Only the lines from the one containing "Task: Click the 7863 multi-core score number" to the end of the listing below should be returned, exactly as written and without pictures.
- - -
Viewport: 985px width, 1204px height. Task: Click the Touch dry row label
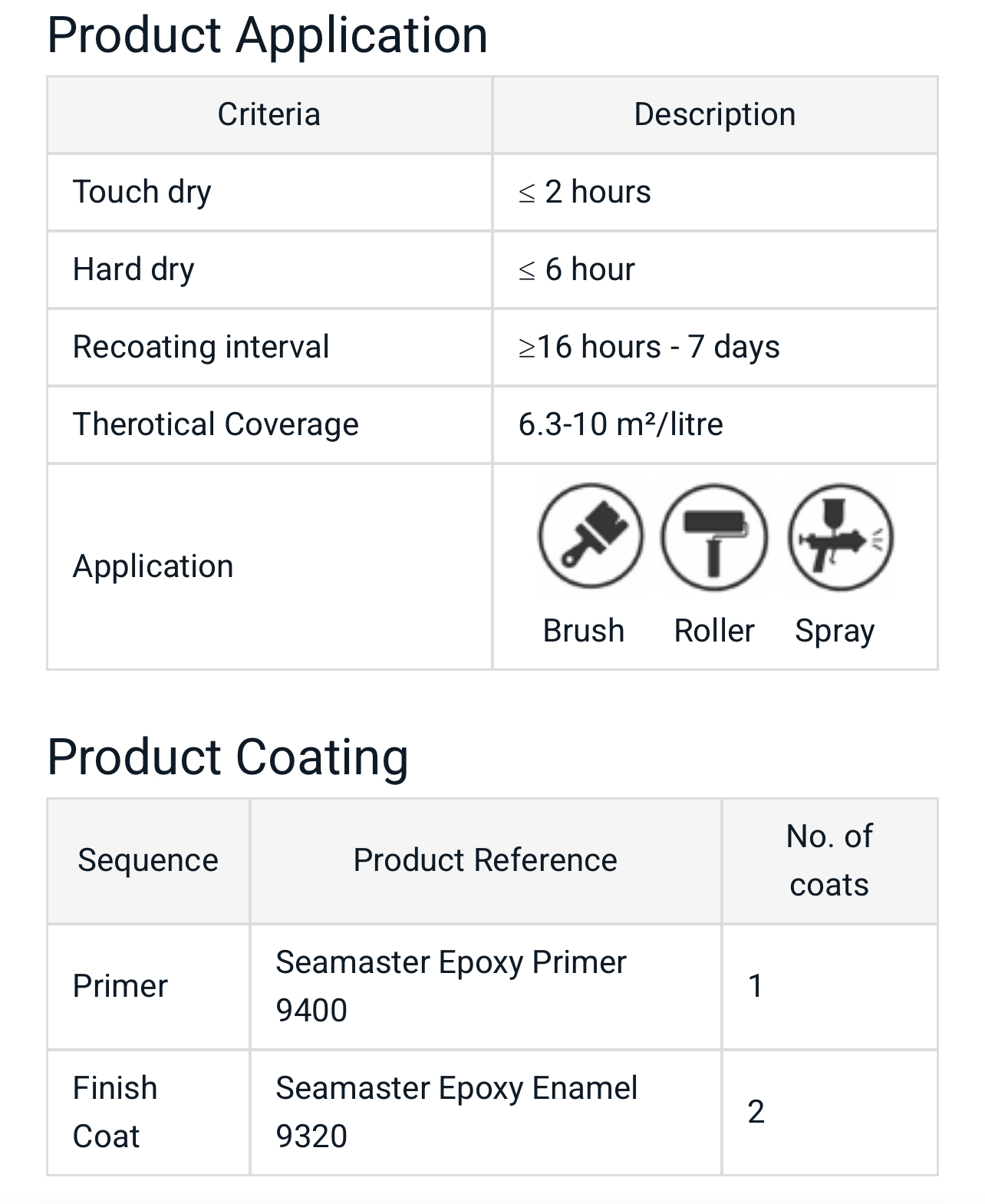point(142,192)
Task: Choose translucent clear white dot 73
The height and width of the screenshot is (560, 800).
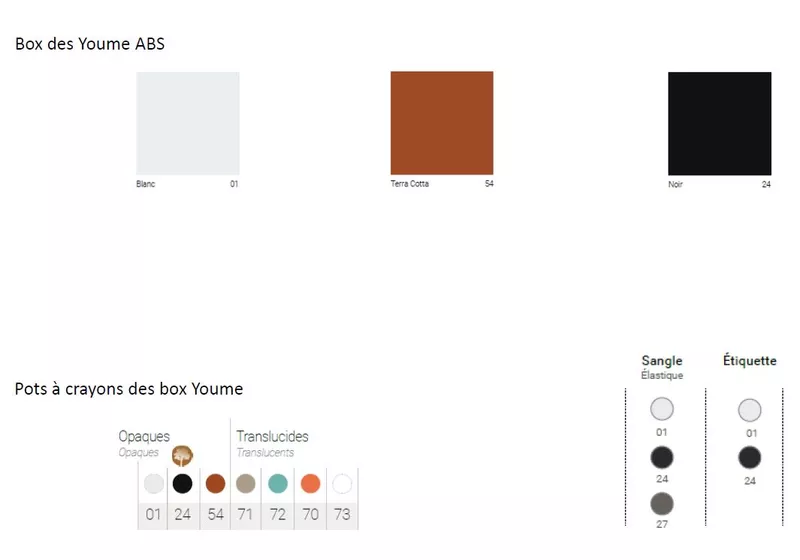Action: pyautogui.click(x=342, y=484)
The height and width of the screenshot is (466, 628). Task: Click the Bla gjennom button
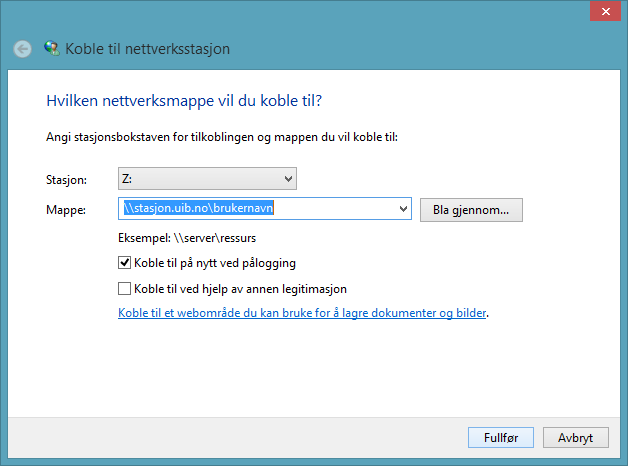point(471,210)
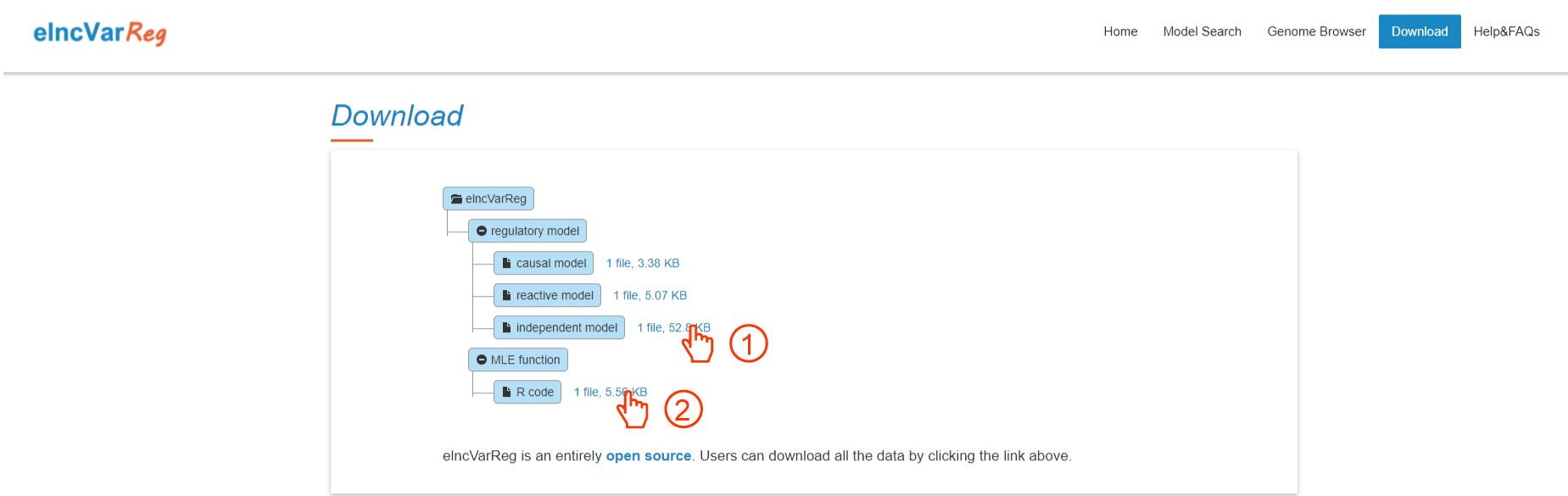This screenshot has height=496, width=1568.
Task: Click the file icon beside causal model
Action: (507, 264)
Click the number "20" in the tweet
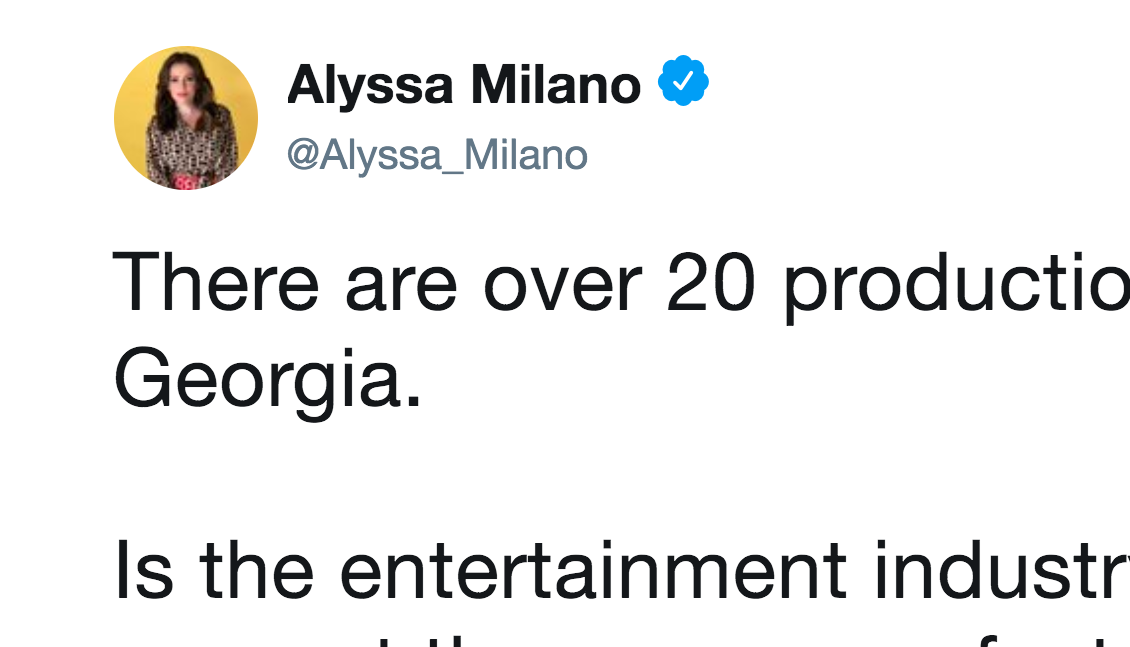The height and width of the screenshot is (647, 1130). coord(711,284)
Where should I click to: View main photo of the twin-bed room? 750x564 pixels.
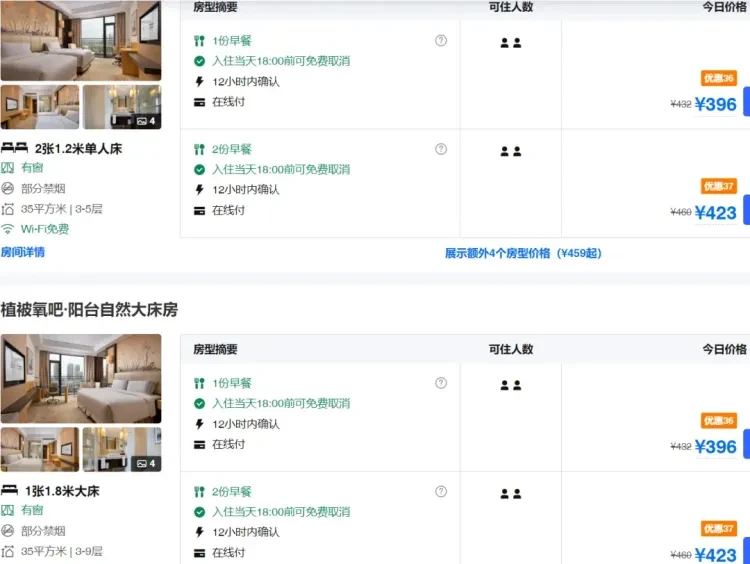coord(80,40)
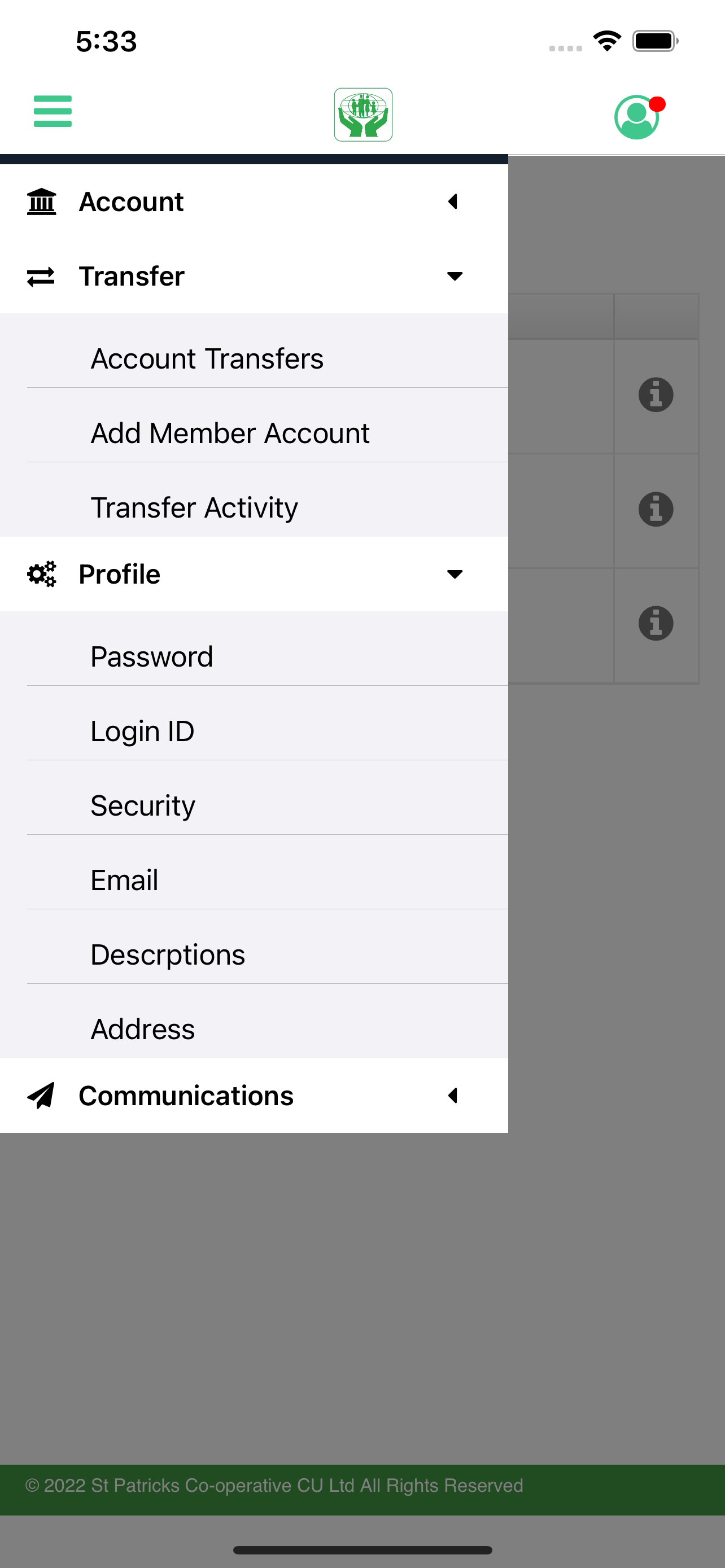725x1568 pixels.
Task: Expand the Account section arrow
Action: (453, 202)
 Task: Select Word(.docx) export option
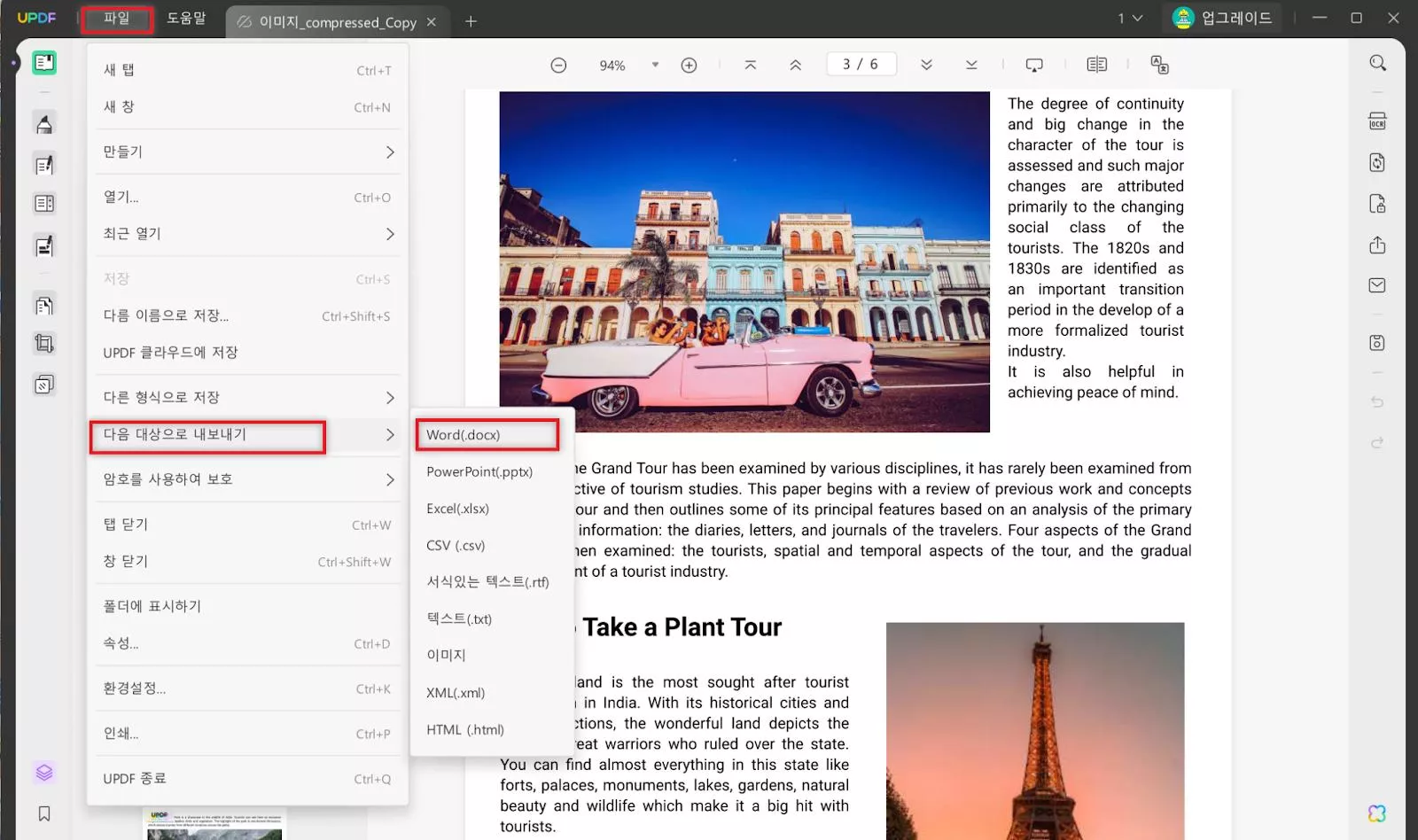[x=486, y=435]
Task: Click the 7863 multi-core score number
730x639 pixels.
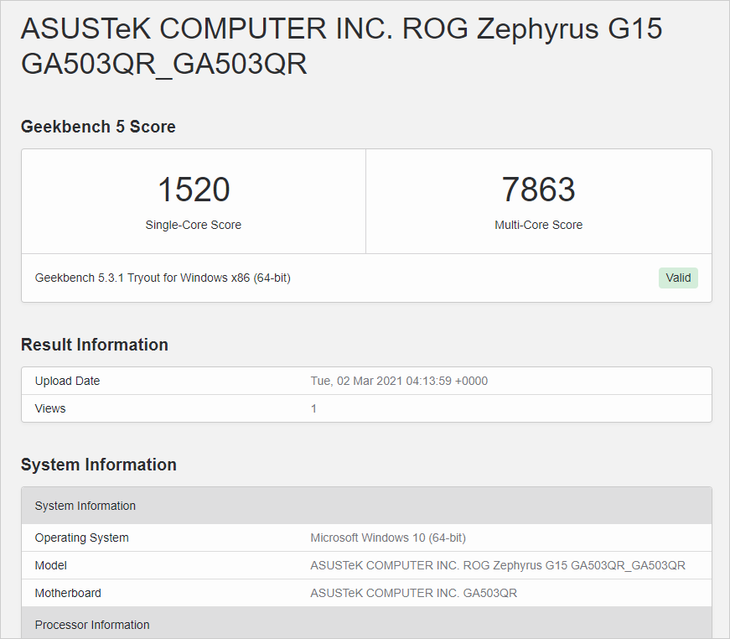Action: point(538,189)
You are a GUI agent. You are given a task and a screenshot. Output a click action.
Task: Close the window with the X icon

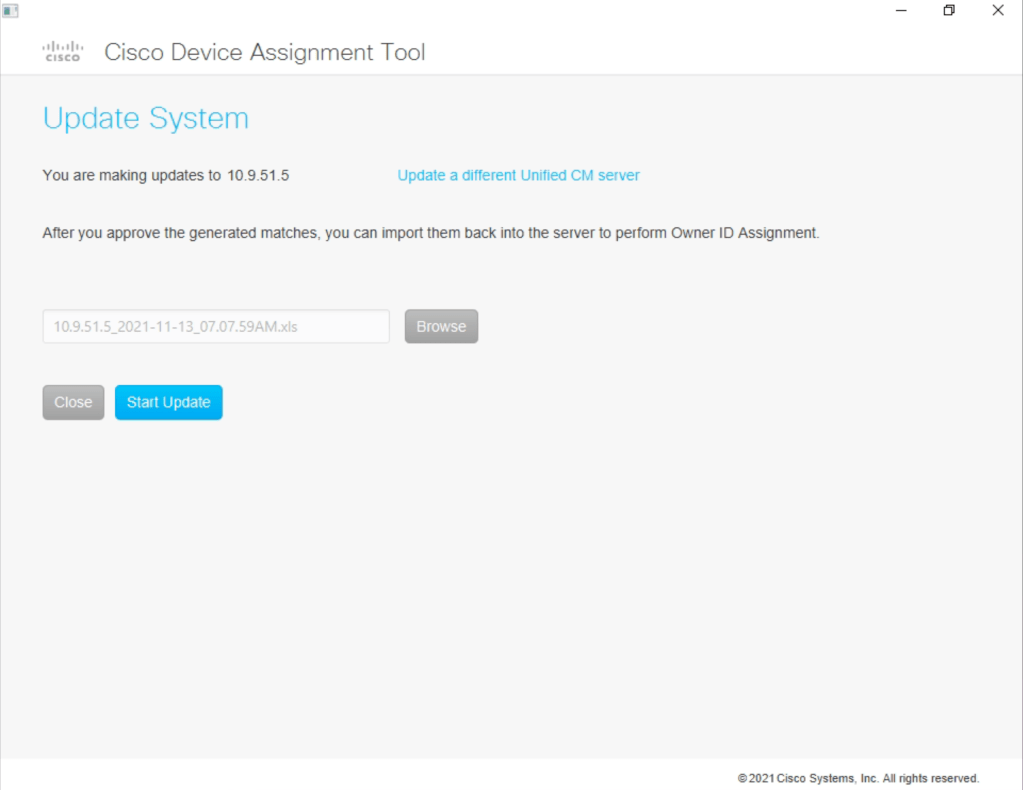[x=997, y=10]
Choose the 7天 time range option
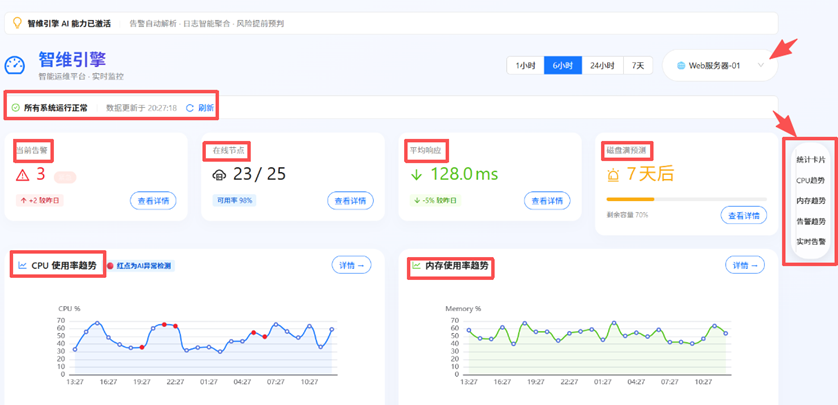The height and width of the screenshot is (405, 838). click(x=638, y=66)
- - -
# Result for this task
Task: Click the 7863 multi-core score number
730x639 pixels.
Action: point(538,189)
You are a GUI agent. You are given a task and a screenshot. Output a click action.
Task: Close the window with the X icon

[x=997, y=10]
Choose the 7天 time range option
The height and width of the screenshot is (405, 838). click(x=638, y=66)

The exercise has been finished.